• [Exercise description]
Restate the listing below word for word, omitting any images.

• [Provided material]

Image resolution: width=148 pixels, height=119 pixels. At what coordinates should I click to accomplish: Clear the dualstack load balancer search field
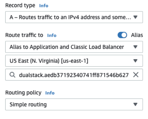[x=136, y=75]
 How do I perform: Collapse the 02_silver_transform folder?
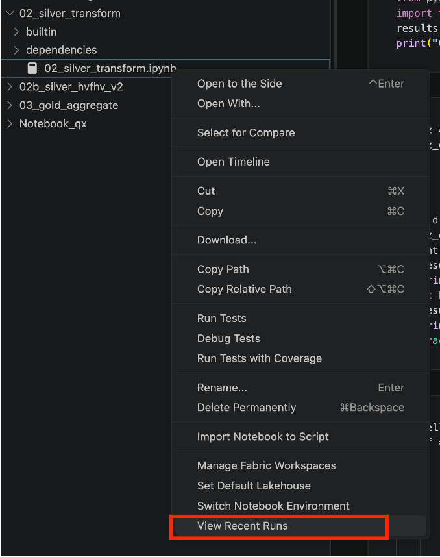click(x=10, y=13)
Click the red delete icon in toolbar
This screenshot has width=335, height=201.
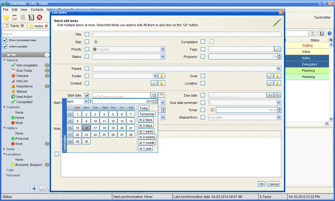click(40, 17)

• [Task result]
Image resolution: width=148 pixels, height=119 pixels. At what coordinates should I click to accomplish: Clear the dualstack load balancer search field
[x=136, y=75]
 How do I perform: Collapse the 02_silver_transform folder?
click(x=10, y=13)
Click the red delete icon in toolbar
This screenshot has width=335, height=201.
click(40, 17)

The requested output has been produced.